An entomological survey carried out throughout Uganda in 2017–2019 showed that Anopheles gambiae was the principal vector in all but nine of the 71 health districts surveyed, and Plasmodium falciparum was detected in 5.5% of Anopheles. gambiae and in 4.0% of Anopheles. funestus examined.19 Knockdown resistance mutation Vgsc-L1014S was detected at a frequency of 0.96 in the sampled An. Gambiae. An. gambiae is also the dominant species of malaria vector in Kabale district. However, the documented resistance to pyrethroid in the Kabale region is only 14%.20 It is unclear whether the protection offered by the VAPE is because of its toxic or repellant effects. It is known that pyrethroids, in addition to a toxic effect, can repel by disorientation and prevent the host-seeking activity.21
We chose that specific area for this evaluation because, although located at an altitude of 1,950 m, malaria is present throughout the year because of the region’s ecosystem. There is evidence that the climate changes that have been taking place over the last 30 years resulted in a temperature rise in some high-altitude regions of Africa, and consequently raised the elevation that experiences the threshold temperature required for malaria transmission.22,23 Also, we had access to support and coordination of a local non-governamental organization, the GLI, which has been an integral part of the local communities’ lives for almost a decade. Their presence on the territory allowed us to conduct a much closer follow-up, repeated training, delivery of the devices, gathering data from the families and the nurses at the health centers, and negotiating with the local authority the release of the VPS.

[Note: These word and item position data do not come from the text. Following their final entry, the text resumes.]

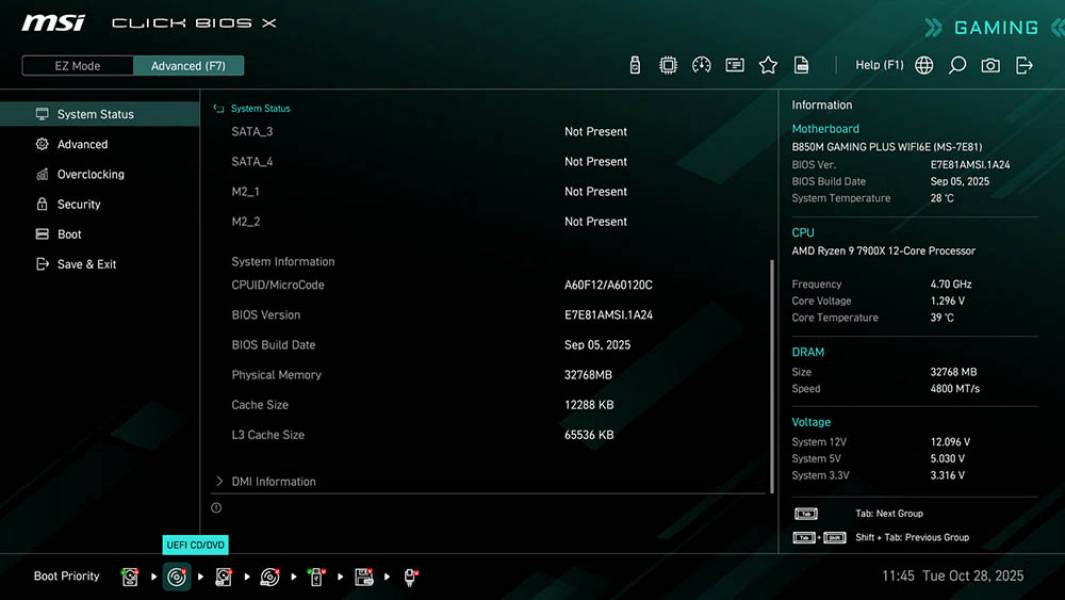Click the CPU chip information icon
Screen dimensions: 1065x600
[x=666, y=64]
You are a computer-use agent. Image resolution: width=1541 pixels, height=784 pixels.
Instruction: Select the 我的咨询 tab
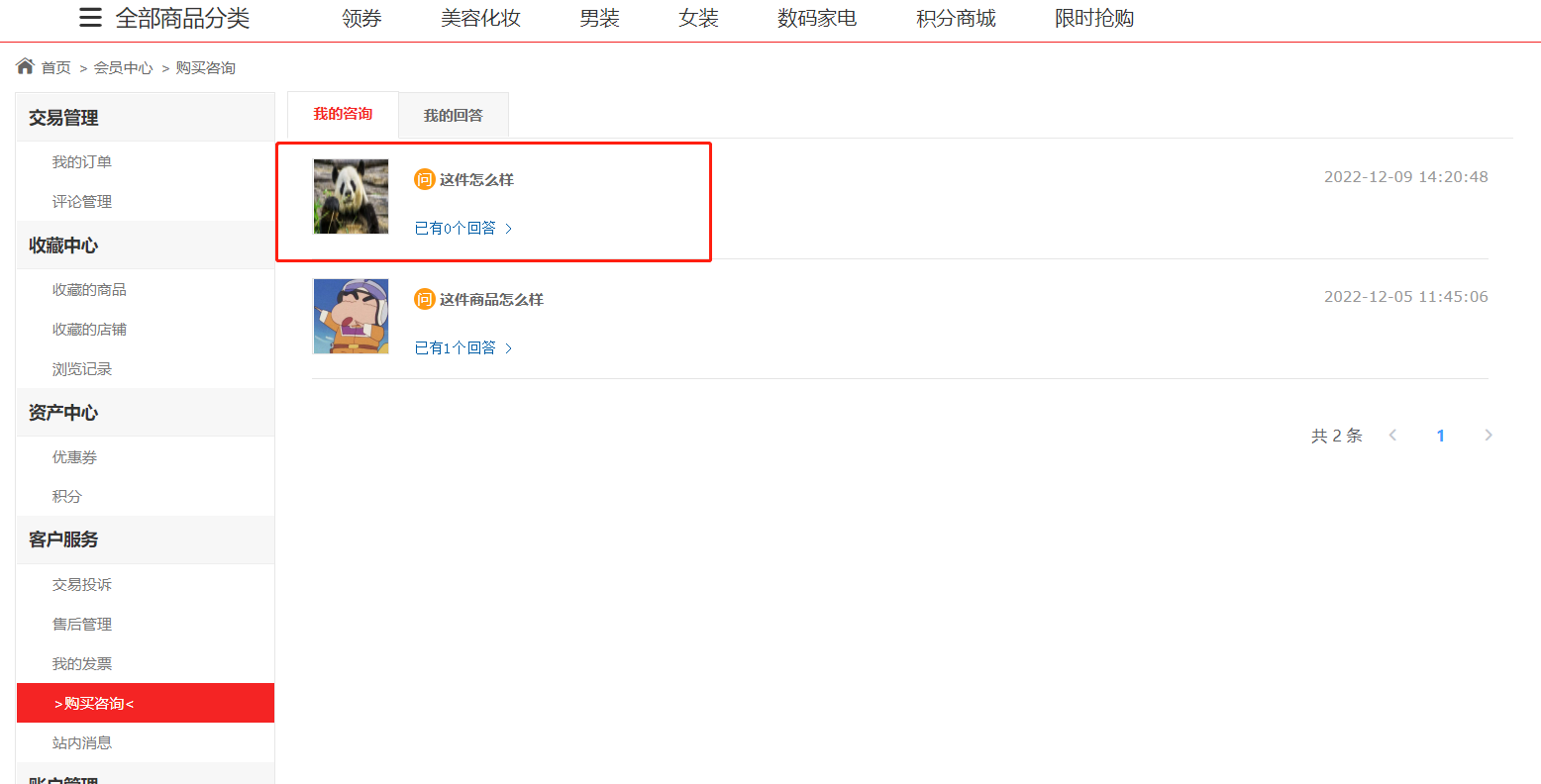[x=343, y=114]
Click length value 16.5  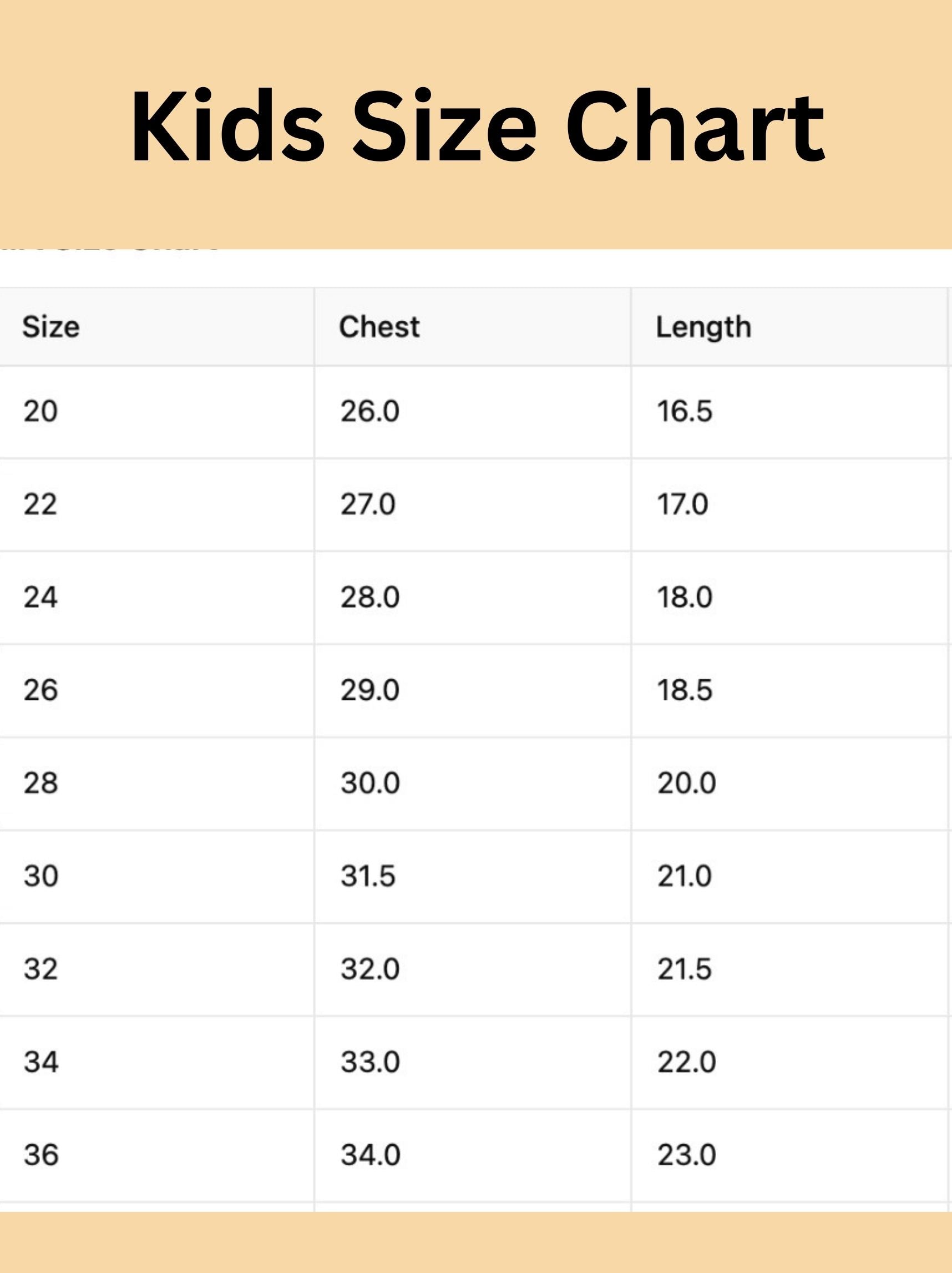[x=685, y=412]
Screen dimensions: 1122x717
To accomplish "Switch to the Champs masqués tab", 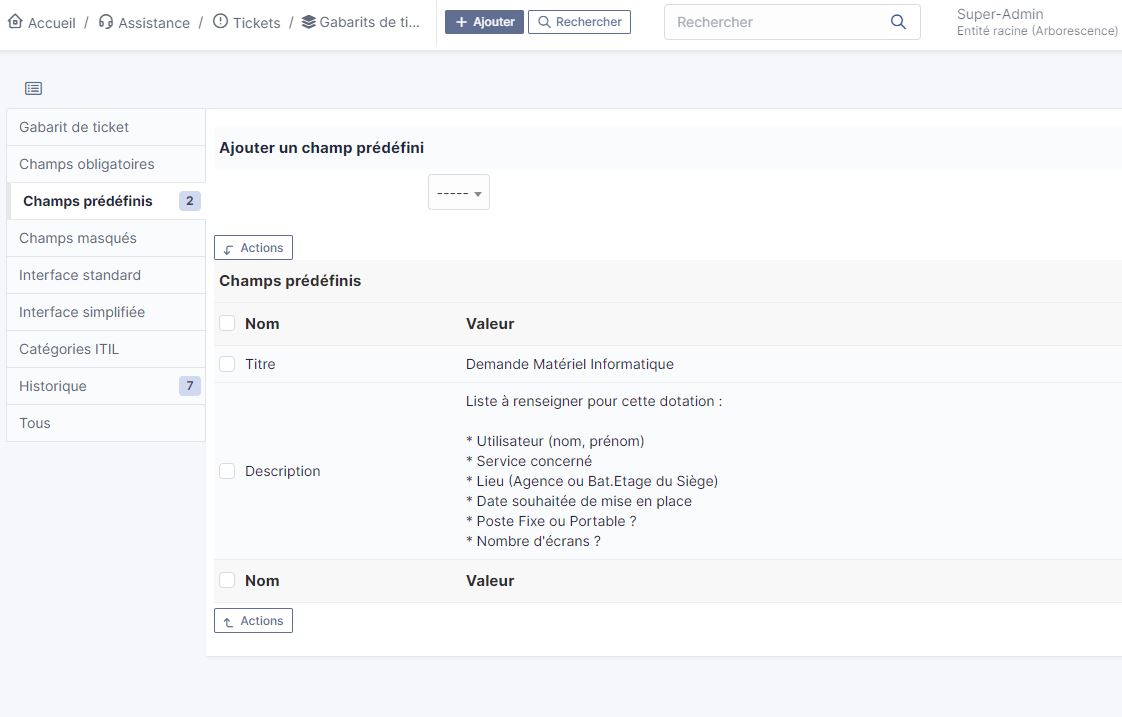I will pos(78,238).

The costs of the VPS are higher than those of currently used methodologies. This, however, does not take into account the costs of malaria-related deaths, Disability-Adjusted Life Year, and treatment costs. The costs we listed for the VPS are what consumers pay in a high-income country. The costs for bulk supply would probably be lower.
This report has several limitations. It was an exploratory evaluation of the acceptance and utilization of a new device to prevent malaria and not designed to evaluate its efficacy in preventing malaria. Although data seem to be promising, the very small sample and the lack of a proper control group do not allow drawing any conclusion on the efficacy of the device. A large-scale randomized trial is needed to assess the efficacy of this device in preventing malaria. This initial evaluation helped us to verify whether people would actually use the VPS and to identify difficulties to conduct future large-scale studies. They include the logistics of delivering the product in remote areas and the importance of repeated education to reinforce compliance with the specific intervention.